Mendekati jam 2, kafe mulai sepi. Pengunjung secara teratur keluar dari kafe begitu Ruby menuntaskan lagu terakhir di jam 1 lewat 27 menit.
"Wah, gerimis!" ujar salah satu kru kafe.
Ruby menoleh ke pintu keluar kafe. Tak sampai 3 menit, hujan turun. "Aku harus lekas pulang sebelum hujan makin deras. Yok, bye!" Ia berpamitan ke semua kru dan pegawai kafe. Ia termasuk penyanyi yang ramah pada semua kru kafe.
Melewati pria tampan nan misterius yang masih tenang di mejanya, dia hanya berikan seulas senyum kecil. Sekedar basa-basi keramahan.
Bagaimanapun juga pria itu sudah datang, membayar makan dan minum hanya demi bisa menonton Ruby. Apa salahnya gadis di usia pertengahan tiga puluh itu memulas sebuah senyum kecil untuk pemuda tersebut?
Begitu Ruby masuk ke mobil, hujan turun bagai dituang dari langit.
"Aduduh, derasnya." Ruby menghela napas, kemudian ia jalankan mobil. Ia ingin cepat sampai di rumah. Terbayang secangkir coklat hangat pasti nikmat diseruput saat hujan dingin begini.
Sialnya, belum sampai ke gedung apartemen, mobilnya mendadak terasa aneh. Ruby mengerang. Ban kanan belakang mobil kempes. Ini adalah hal paling menjengkelkan sekaligus menyusahkan!
"Oh please, jangan sekarang!" serunya kesal. Ia mengambil ponsel untuk menghubungi bengkel langganannya. Tak ada jawaban. Wajar saja karena ini sudah terlalu larut.
Kesal, Ruby memukul setir. Dua tangan meremas rambut. Terbayang dia harus susah payah mengganti ban di malam hujan deras begini. Taksi pun tak ada. Benar-benar apes!
Ia pun menyerah, keluar dari mobil, seketika bajunya basah kuyup meski belum ada 5 menit diguyur hujan.

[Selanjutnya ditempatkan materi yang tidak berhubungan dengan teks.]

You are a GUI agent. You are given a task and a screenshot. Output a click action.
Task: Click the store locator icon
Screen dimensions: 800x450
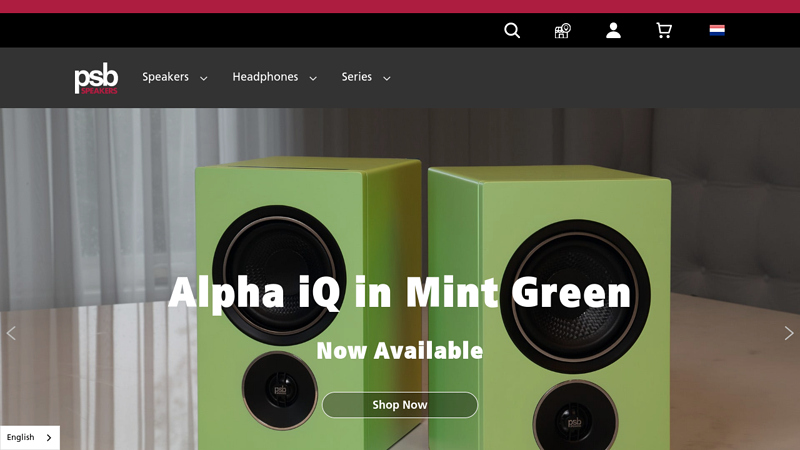point(562,31)
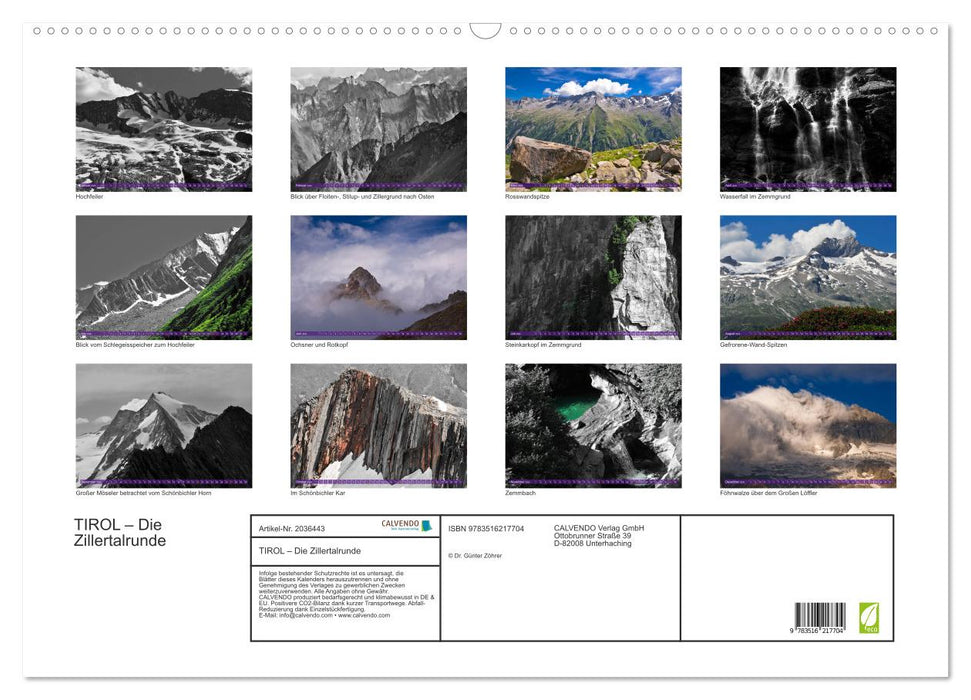Select Föhrwalze über dem Großen Löffler image
971x700 pixels.
[x=807, y=425]
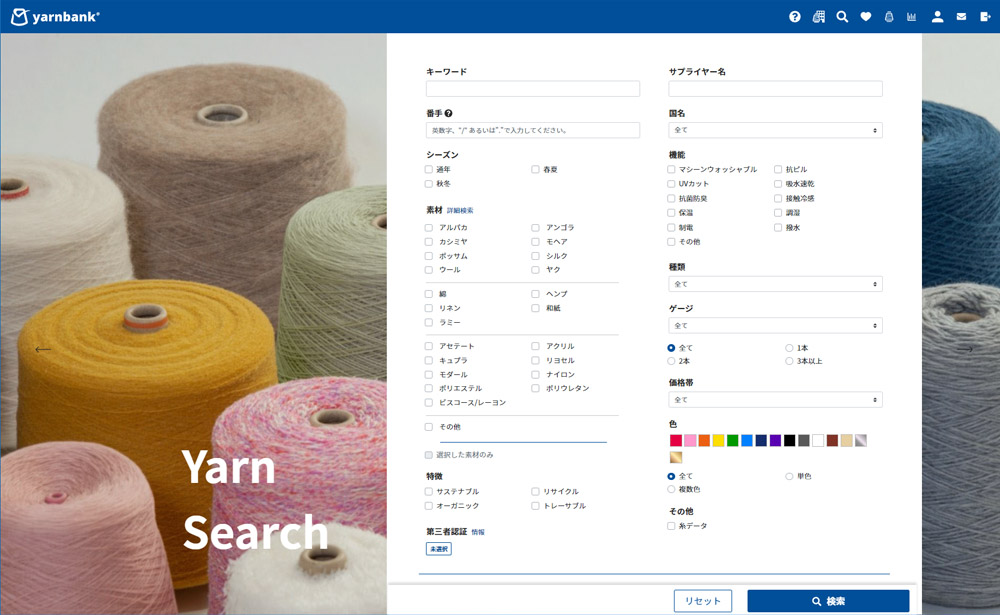Click the リセット reset button
Viewport: 1000px width, 615px height.
[703, 601]
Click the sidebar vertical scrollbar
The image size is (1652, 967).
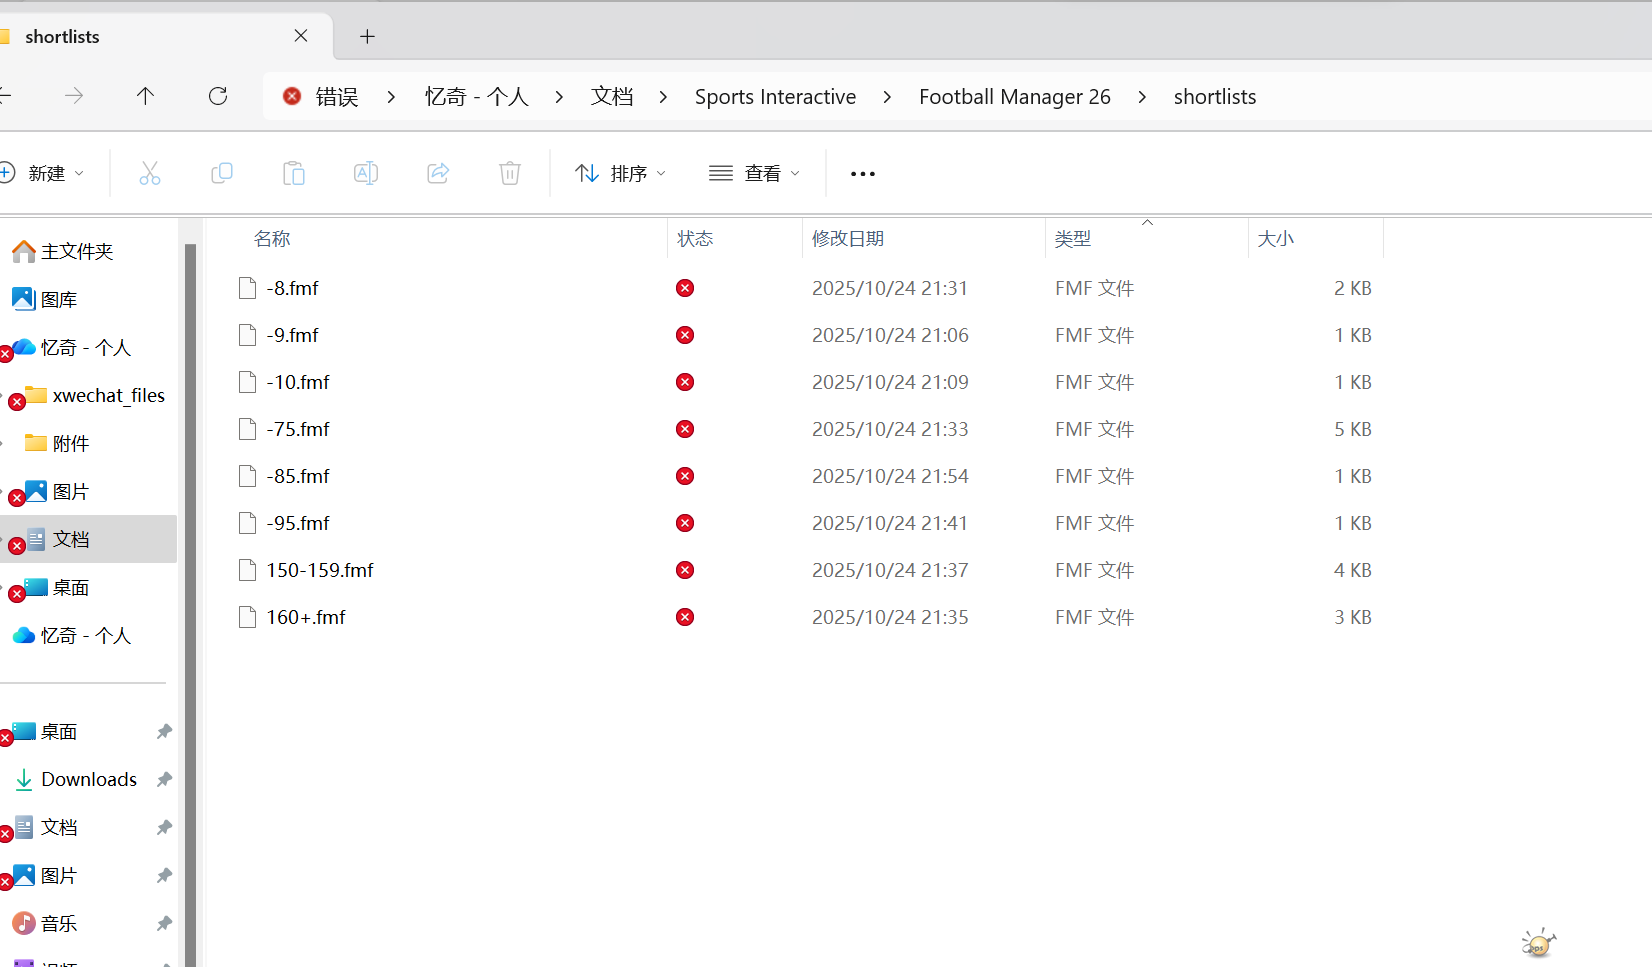click(190, 600)
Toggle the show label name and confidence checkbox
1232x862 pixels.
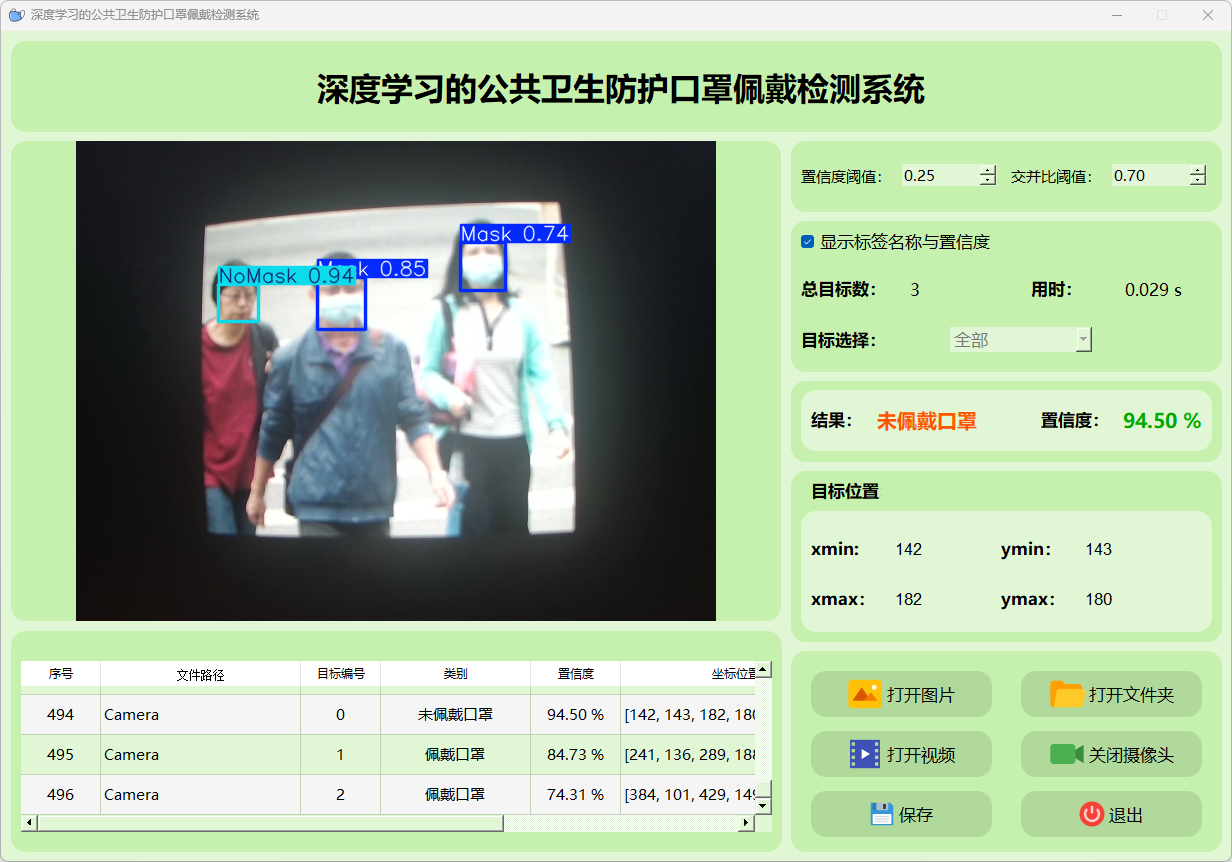point(808,242)
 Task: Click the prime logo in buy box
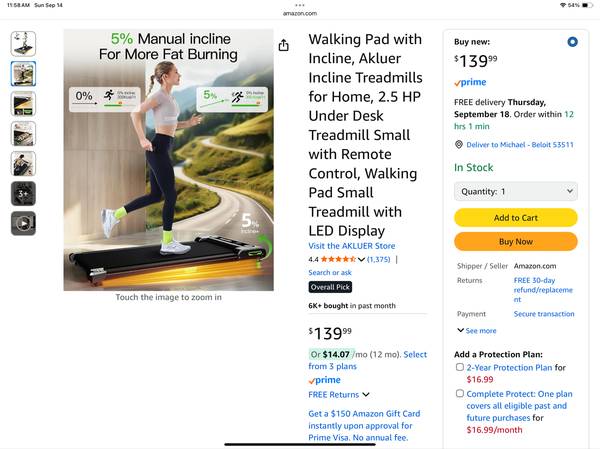pos(470,82)
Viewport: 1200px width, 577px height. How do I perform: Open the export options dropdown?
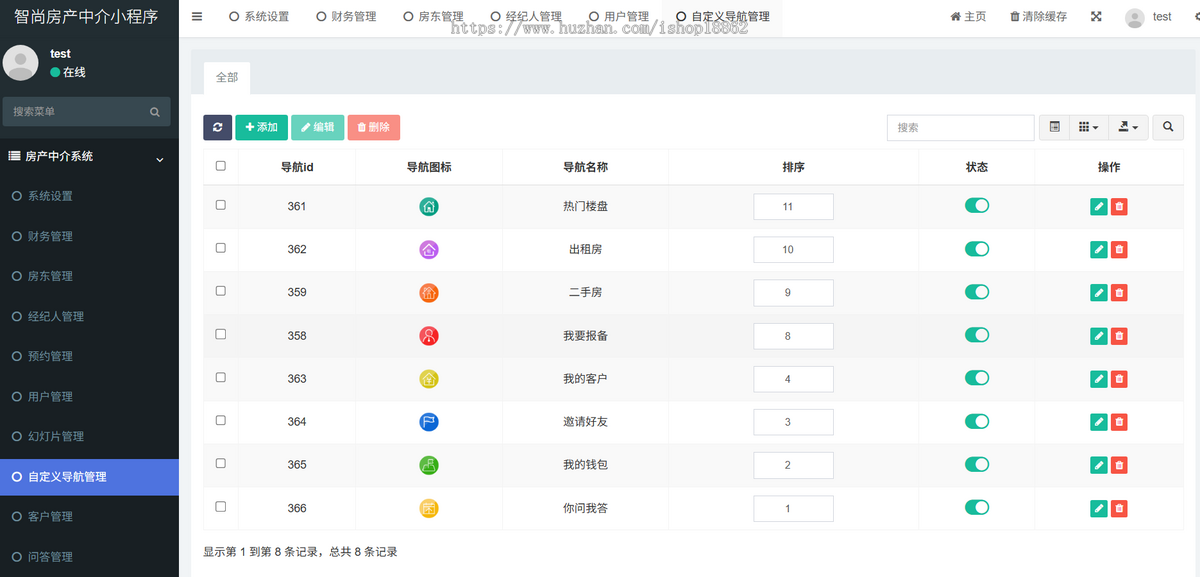(x=1127, y=127)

Baru saja dia akan mengeluarkan peralatan dari bagasi, tiba-tiba ada lampu mobil lain menyorot mendekat. Ia terpaksa picingkan mata dan lindungi mata agar bisa melihat siapa gerangan.
Seorang pria lekas keluar dari mobil, setengah berlari ke arahnya. "Mogok?"
Ruby terkejut ketika melihat siapa gerangan pria tersebut.